START Entries provided

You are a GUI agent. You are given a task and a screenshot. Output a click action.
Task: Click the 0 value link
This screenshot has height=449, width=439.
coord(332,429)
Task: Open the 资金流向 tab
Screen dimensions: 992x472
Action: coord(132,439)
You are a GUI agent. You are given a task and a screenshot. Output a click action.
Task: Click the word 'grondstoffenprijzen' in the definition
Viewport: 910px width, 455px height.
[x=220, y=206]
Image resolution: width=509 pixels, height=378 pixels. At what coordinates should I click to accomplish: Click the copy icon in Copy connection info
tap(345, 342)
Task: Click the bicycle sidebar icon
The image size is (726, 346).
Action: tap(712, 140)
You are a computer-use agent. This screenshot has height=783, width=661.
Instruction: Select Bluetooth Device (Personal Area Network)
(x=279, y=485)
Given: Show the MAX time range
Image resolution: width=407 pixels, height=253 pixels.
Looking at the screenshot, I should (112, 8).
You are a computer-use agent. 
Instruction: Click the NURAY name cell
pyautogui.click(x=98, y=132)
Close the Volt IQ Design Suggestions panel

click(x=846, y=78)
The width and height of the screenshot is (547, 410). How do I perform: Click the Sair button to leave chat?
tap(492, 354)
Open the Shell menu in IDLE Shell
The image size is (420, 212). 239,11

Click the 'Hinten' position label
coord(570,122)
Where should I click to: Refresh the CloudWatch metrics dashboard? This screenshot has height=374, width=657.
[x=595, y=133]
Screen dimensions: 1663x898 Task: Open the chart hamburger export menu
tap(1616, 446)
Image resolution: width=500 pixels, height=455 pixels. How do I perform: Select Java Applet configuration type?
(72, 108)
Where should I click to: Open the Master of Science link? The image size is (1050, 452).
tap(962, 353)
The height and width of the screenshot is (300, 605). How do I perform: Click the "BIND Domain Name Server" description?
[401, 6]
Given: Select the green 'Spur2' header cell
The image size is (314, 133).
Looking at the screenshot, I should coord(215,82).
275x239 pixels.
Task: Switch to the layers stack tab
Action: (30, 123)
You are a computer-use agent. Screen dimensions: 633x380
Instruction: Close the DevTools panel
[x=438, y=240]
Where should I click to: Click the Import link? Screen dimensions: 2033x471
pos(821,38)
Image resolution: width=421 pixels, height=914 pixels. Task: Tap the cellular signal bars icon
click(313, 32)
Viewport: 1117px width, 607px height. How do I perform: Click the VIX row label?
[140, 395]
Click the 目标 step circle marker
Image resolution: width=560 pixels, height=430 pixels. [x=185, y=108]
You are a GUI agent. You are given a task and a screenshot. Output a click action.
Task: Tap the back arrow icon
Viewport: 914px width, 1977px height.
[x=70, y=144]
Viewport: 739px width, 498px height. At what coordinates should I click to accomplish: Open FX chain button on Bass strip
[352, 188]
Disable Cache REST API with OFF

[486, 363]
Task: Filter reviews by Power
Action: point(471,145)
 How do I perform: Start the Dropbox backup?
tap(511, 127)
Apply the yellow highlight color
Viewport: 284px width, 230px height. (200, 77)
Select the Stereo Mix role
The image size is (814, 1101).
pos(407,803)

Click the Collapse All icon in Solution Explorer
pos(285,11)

END Entries provided

Give every entry back exactly as it was written above.

• Problem solution:
You are a GUI agent. You are given a task and a screenshot. Output a click action.
Task: Click the 0 value link
This screenshot has height=449, width=439.
coord(332,429)
Task: Open the 资金流向 tab
Screen dimensions: 992x472
Action: coord(132,439)
You are a GUI agent. You are given a task and a screenshot. Output a click action.
Task: Click the word 'grondstoffenprijzen' in the definition
Viewport: 910px width, 455px height.
[x=220, y=206]
Image resolution: width=509 pixels, height=378 pixels. At what coordinates should I click to accomplish: Click the copy icon in Copy connection info
tap(345, 342)
Task: Click the bicycle sidebar icon
The image size is (726, 346).
Action: tap(712, 140)
You are a computer-use agent. This screenshot has height=783, width=661.
Instruction: Select Bluetooth Device (Personal Area Network)
(x=279, y=485)
Given: Show the MAX time range
Image resolution: width=407 pixels, height=253 pixels.
Looking at the screenshot, I should (112, 8).
You are a computer-use agent. 
Instruction: Click the NURAY name cell
pyautogui.click(x=98, y=132)
Close the Volt IQ Design Suggestions panel

click(x=846, y=78)
The width and height of the screenshot is (547, 410). How do I perform: Click the Sair button to leave chat?
tap(492, 354)
Open the Shell menu in IDLE Shell
The image size is (420, 212). 239,11

Click the 'Hinten' position label
coord(570,122)
Where should I click to: Refresh the CloudWatch metrics dashboard? This screenshot has height=374, width=657.
[x=595, y=133]
Screen dimensions: 1663x898 Task: Open the chart hamburger export menu
tap(1616, 446)
Image resolution: width=500 pixels, height=455 pixels. How do I perform: Select Java Applet configuration type?
(72, 108)
Where should I click to: Open the Master of Science link? The image size is (1050, 452).
tap(962, 353)
The height and width of the screenshot is (300, 605). How do I perform: Click the "BIND Domain Name Server" description?
[401, 6]
Given: Select the green 'Spur2' header cell
The image size is (314, 133).
Looking at the screenshot, I should coord(215,82).
275x239 pixels.
Task: Switch to the layers stack tab
Action: (30, 123)
You are a computer-use agent. Screen dimensions: 633x380
Instruction: Close the DevTools panel
[x=438, y=240]
Where should I click to: Click the Import link? Screen dimensions: 2033x471
pos(821,38)
Image resolution: width=421 pixels, height=914 pixels. Task: Tap the cellular signal bars icon
click(313, 32)
Viewport: 1117px width, 607px height. How do I perform: Click the VIX row label?
[140, 395]
Click the 目标 step circle marker
Image resolution: width=560 pixels, height=430 pixels. [x=185, y=108]
You are a GUI agent. You are given a task and a screenshot. Output a click action.
Task: Tap the back arrow icon
Viewport: 914px width, 1977px height.
[x=70, y=144]
Viewport: 739px width, 498px height. At what coordinates should I click to accomplish: Open FX chain button on Bass strip
[352, 188]
Disable Cache REST API with OFF

[486, 363]
Task: Filter reviews by Power
Action: point(471,145)
 How do I perform: Start the Dropbox backup?
tap(511, 127)
Apply the yellow highlight color
Viewport: 284px width, 230px height. (200, 77)
Select the Stereo Mix role
The image size is (814, 1101).
pos(407,803)

Click the Collapse All icon in Solution Explorer
pos(285,11)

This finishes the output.